Adriana realizes that her club is not entirely hers, as the back rooms are freely used by Tony and his crew for business, and running up the tab with seemingly no intention of settling it. Her FBI handlers, including her new contact Robyn Sanseverino, are pressing her for information. They tell her that Christopher is associating with dangerous criminals, and she can help him; they also cause her to doubt that Richie and Pussy are in witness protection. She gives away a little information about Patsy. At home, she relieves stress with heroin.

Janice is inserting herself into Bobby's family life: she freezes out Mikey Palmice's widow JoJo, and serves the family Carmela's delicious lasagna, claiming it as her own. She urges Bobby to get over his grief as he might lose Junior's support. Bobby pulls himself together and completes a neglected task for Junior: meeting with a union shop steward to intimidate him into changing his vote in an upcoming election.

Tony and Carmela are still bitterly divided about their investments. He refuses to sign the life insurance trust she proposes, having been advised it is too much in her favor. She receives a stock tip, but when he comes up with the money, it is too late.

Ralphie's racehorse, Pie-O-My, wins and he happily shares the winnings with Tony, who demands a bigger share for the next race, to Ralphie's chagrin. Veterinarian's fees pile up, and one night when Pie-O-My is very sick, the vet refuses further treatment unless he is paid. Ralphie refuses and passes along Tony's number, and he rushes to the stables and pays. He then goes into the stall and sits with Pie-O-My, gently petting and reassuring her.

==First appearances==
- Agent Robyn Sanseverino: The F.B.I. agent assigned to handle Adriana.

==Title==
- The episode's title is the name of Ralph's racehorse, Pie-O-My.

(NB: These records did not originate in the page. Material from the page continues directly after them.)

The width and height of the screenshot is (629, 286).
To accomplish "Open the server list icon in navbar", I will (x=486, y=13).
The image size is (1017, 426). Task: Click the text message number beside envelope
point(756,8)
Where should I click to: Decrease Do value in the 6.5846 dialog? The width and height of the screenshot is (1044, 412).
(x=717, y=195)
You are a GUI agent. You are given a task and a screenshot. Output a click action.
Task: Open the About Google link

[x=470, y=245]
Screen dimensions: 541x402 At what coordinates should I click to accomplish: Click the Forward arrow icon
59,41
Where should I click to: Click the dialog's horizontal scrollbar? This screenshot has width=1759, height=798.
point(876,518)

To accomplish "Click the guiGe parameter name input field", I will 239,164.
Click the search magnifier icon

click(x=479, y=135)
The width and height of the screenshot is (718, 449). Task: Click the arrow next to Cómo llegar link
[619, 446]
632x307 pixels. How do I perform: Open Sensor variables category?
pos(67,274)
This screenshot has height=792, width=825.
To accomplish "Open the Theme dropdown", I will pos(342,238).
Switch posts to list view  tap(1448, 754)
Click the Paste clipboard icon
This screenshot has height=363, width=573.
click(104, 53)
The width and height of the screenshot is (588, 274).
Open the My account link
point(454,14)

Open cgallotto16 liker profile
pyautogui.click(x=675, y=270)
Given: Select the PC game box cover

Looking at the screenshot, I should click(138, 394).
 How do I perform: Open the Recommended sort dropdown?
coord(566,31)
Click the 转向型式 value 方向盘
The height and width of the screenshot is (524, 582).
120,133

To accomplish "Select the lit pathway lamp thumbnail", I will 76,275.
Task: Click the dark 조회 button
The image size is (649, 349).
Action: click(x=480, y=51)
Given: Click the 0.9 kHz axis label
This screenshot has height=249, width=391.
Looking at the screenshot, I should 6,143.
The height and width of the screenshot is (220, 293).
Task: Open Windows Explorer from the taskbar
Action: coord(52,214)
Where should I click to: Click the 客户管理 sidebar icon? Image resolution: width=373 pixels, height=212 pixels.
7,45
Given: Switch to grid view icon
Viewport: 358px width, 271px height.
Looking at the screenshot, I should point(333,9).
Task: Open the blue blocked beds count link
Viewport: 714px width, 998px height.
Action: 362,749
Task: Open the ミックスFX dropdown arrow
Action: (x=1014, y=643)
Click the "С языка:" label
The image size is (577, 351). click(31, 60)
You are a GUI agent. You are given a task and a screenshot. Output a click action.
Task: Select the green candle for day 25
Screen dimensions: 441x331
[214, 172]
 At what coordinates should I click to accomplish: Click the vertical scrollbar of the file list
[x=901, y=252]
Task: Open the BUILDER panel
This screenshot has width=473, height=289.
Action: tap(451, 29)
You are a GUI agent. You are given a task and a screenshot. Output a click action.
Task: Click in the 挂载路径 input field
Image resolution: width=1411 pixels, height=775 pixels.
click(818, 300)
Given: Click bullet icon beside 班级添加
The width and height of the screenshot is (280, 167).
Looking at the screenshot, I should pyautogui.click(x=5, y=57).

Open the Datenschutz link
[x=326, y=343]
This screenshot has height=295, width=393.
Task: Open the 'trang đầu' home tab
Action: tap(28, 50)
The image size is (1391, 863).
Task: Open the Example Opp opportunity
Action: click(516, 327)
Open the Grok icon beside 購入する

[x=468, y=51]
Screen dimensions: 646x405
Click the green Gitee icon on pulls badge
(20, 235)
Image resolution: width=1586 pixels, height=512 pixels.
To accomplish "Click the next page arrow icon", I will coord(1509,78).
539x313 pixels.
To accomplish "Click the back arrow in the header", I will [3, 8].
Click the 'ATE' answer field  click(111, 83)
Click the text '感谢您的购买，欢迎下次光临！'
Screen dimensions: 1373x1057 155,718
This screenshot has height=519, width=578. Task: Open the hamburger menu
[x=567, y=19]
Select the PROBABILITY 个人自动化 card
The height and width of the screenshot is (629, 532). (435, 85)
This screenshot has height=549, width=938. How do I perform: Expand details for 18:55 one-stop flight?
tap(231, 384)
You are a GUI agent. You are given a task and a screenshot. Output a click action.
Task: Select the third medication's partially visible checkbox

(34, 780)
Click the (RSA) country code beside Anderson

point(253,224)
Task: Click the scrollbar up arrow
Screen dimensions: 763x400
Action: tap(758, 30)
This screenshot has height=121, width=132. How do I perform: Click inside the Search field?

The name is a play on the defunct Py-O-My Baking Mix Company, operated for some years by the Weinberg family.

==References to other media or events==
- At the stables, Hesh mentions Seabiscuit, a frequent pop culture reference since the publication of a popular 1999 book about the horse. The episode aired before the release of the 2003 motion picture of the same name.
- Adriana sees a Body by Jake infomercial on television.
- While discussing the trust Carmela is trying to set up, Tony says, "floats like a butterfly, stings like a bee", a reference to Muhammad Ali.
- When Junior is putting on his sweater, he says “It's a beautiful day in this neighborhood”, a reference to Mister Rogers’ Neighborhood.

==Music==
- The song played over the end credits is "My Rifle, My Pony and Me" by Dean Martin and Ricky Nelson. It appears in a scene from 1959's Rio Bravo that Tony watches in the Season Four premiere, "For All Debts Public and Private".
- The song heard from A.J.'s room when Tony is in bed is "The Gift That Keeps On Giving" by Deicide from their album Insineratehymn.
- Snake River Conspiracy's cover of The Cure's "Lovesong" plays in the Crazy Horse club.
- The song played when Bobby goes into Dorley's Lounge to speak with Teddy about the union vote is "Theme for an Imaginary Western" by Mountain.
- The song playing in the Crazy Horse club when Adrianna walks in on Tony and Ralph in her office is "Can't Stand It" by The Greenhornes.